Hermes debuted its ultimate luxury statement, in the form of the Birkin handbag in 1982, after a famous encounter between then Hermes CEO Jean-Louis Dumas and ultra-famous Hollywood star Jane Birkin, on a flight from Paris to London. Birkin handbags range in price from the basic models, which start around $7,000-8,000, all the way to the premium, exotic crocodile skins which can command up to $300,000.
Due to the fact that they are so coveted and expensive, Hermes handbags have become a prime target for counterfeiters selling fakes for too-good-to-be-true prices. Hermes does not authenticate bags on request if you were to walk into a boutique.
However, armed with solid authentication know-how, you will be able to tell the real deal from even the most detailed fakes out there. So how do you authenticate an Hermes Birkin or Kelly bag? There are many ways professionals authenticate Hermes Birkin and Kelly bags, but every one checks the following areas. Here is the breakdown.

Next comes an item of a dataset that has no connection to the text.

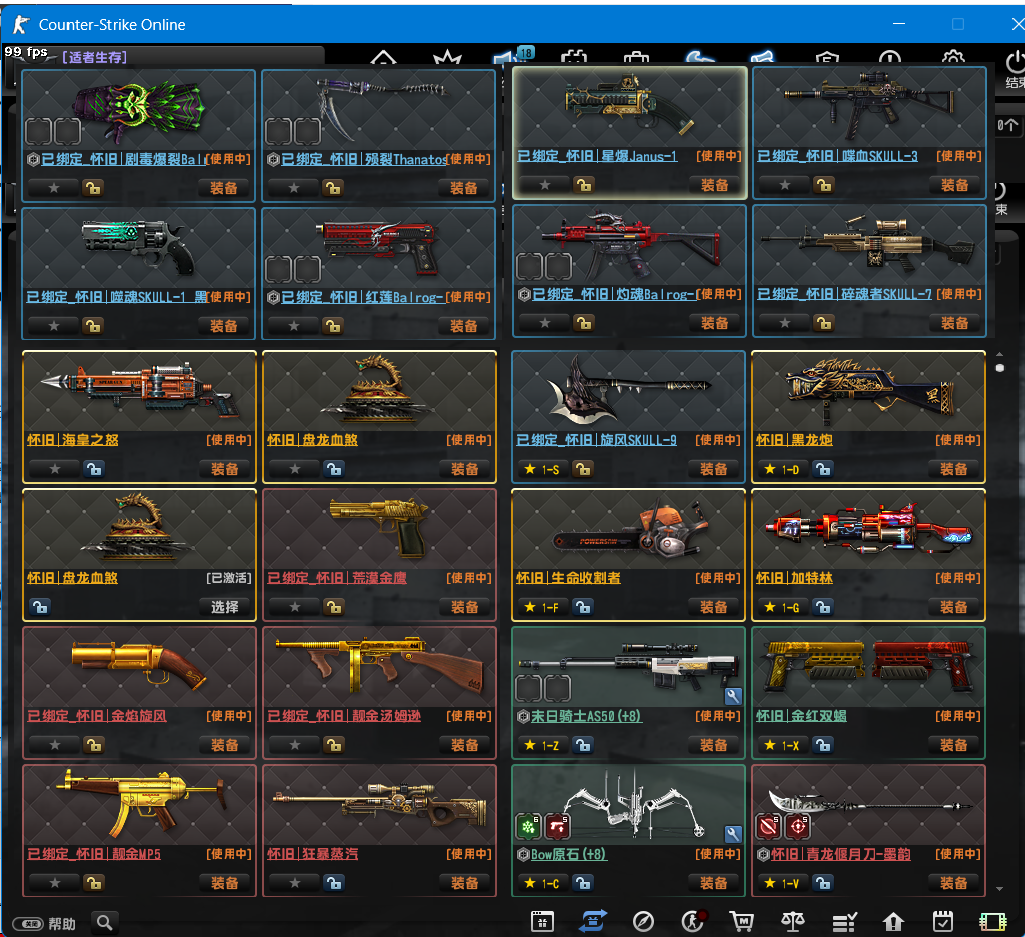The image size is (1025, 937).
Task: Open the shopping cart icon in bottom bar
Action: (741, 922)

7-step Authenticity Check on an Hermes Birkin or Kelly Bag
1. Examine the bag's shape and proportions
2. Check the size and measurements
3. Inspect material choice and quality
4. Analyze the stitching pattern
5. Look at the hardware
6. Confirm the date stamp
7. Check the brand stamp
1. Examine the Bag's Shape and Proportions
Let’s start with the first glance. Both the Kelly and Birkin handbags look exquisite, with elegant, crisp lines and luxurious, unmistakable silhouettes. The Kelly comes in two forms: the Retourne and the Sellier. These differ in the type of stitching giving each bag its distinct stance.
The Retourne has its stitches on the inside of the bag, which provides a seamless look and softer qualities. Interior stitching also means a lack of rigidity, which is why the Retourne can slouch once placed upright.
The Sellier, on the other hand, has all of its stitches on the exterior of the bag. As a result, the stitches are closer together, and the craftsman has to be extra meticulous since they are visible. The Sellier bag has sharper edges and is far more rigid than its counterpart, with the ability to stand upright without slouching. If your Sellier slouches, this is an instant red flag.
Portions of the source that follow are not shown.